Uno dei principali canali di approvvigionamento di droga del clan barcellonese era quello calabrese che faceva capo a Giuseppe Scalia che provvedeva a consegnare la droga ai corrieri barcellonesi e milazzesi che si organizzavano per prelevarla solitamente in Calabria attraverso lo stratagemma del noleggio di autovetture di comodo o utilizzando degli scooter o talvolta, per evitare i controlli stradali di polizia, attraversando lo stretto senza mezzi di trasporto per poi fare rientro a Messina con zaini o borsoni carichi di droga. A Catania, ad interagire con i barcellonesi e con il gruppo dei milazzesi era Salvatore Laudani, sottoposto alla misura della sorveglianza speciale con obbligo di soggiorno nel comune di residenza e collegato alla criminalità mafiosa catanese. Infine i barcellonesi si rifornivano a Messina da Francesco Turiano del clan di Mangialupi.

I clan di Barcellona Pozzo di Gotto disarticolati dal blitz dei carabinieri oggi avevano una grossa disponibilità di armi. Già nel 2014 fu trovato un vero e proprio arsenale, interrato vicino alla casa della famiglia Anania. A parlare del ruolo degli Anania agli inquirenti è stato il pentito Carmelo D’Amico che ha svelato la contiguità al clan di Francesco Anania, ex carabiniere ora detenuto presso il carcere militare di Santa Maria Capua Vetere.

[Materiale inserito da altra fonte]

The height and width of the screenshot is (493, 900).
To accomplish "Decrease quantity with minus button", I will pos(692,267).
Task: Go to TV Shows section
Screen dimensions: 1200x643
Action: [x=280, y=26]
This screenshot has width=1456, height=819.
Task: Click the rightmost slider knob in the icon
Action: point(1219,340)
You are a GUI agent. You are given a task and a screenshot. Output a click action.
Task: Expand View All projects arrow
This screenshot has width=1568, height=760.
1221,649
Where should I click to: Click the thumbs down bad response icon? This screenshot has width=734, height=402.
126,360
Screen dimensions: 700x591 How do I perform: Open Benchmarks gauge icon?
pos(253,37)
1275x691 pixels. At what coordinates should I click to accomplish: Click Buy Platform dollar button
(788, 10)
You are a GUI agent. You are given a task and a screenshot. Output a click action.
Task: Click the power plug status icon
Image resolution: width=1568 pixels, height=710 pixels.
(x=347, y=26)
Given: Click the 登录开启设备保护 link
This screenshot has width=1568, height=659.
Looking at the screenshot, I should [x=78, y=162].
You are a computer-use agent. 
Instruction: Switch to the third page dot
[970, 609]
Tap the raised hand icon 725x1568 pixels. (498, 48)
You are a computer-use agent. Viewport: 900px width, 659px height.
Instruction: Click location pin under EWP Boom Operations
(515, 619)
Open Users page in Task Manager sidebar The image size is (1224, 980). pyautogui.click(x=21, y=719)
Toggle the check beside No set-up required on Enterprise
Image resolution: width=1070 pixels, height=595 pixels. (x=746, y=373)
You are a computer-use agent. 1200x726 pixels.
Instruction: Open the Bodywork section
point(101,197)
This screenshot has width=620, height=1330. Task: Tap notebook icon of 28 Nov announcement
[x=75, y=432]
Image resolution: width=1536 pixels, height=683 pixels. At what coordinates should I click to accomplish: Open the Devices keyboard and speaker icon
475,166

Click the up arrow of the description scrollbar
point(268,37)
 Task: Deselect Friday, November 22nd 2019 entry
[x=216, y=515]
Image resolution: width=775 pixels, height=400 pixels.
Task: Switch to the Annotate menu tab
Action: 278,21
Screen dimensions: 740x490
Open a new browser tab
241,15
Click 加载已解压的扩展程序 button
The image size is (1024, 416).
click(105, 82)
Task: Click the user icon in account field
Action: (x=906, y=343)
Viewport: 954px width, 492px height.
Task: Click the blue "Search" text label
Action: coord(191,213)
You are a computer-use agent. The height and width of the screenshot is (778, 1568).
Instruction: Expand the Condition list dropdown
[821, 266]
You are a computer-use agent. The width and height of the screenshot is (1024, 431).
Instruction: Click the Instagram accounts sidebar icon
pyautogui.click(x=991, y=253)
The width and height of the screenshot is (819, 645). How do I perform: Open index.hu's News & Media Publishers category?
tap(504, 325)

Tra gli arrestati ci sono Nunzio Di Salvi, figlio di “Sam” Di Salvo; Vincenzo Giolitti, figlio del capo della famiglia mafiosa barcellonese Giuseppe e Cristian Barresi, figlio di Eugenio e nipote del boss Filippo Barresi. I tre “figli d’arte” hanno assunto ruoli di rilievo nell’attività del traffico di stupefacenti. Erano loro a risolvere le controversie legali ai traffici di droga e a tenere i rapporti con altri gruppi criminali calabresi e catanesi fornitori delle partite di stupefacenti che venivano poi distribuite nell’area tirrenica della provincia di Messina, anche attraverso gruppi minori, autorizzati a spacciare sul territorio a Milazzo, Terme Vigliatore e a Lipari.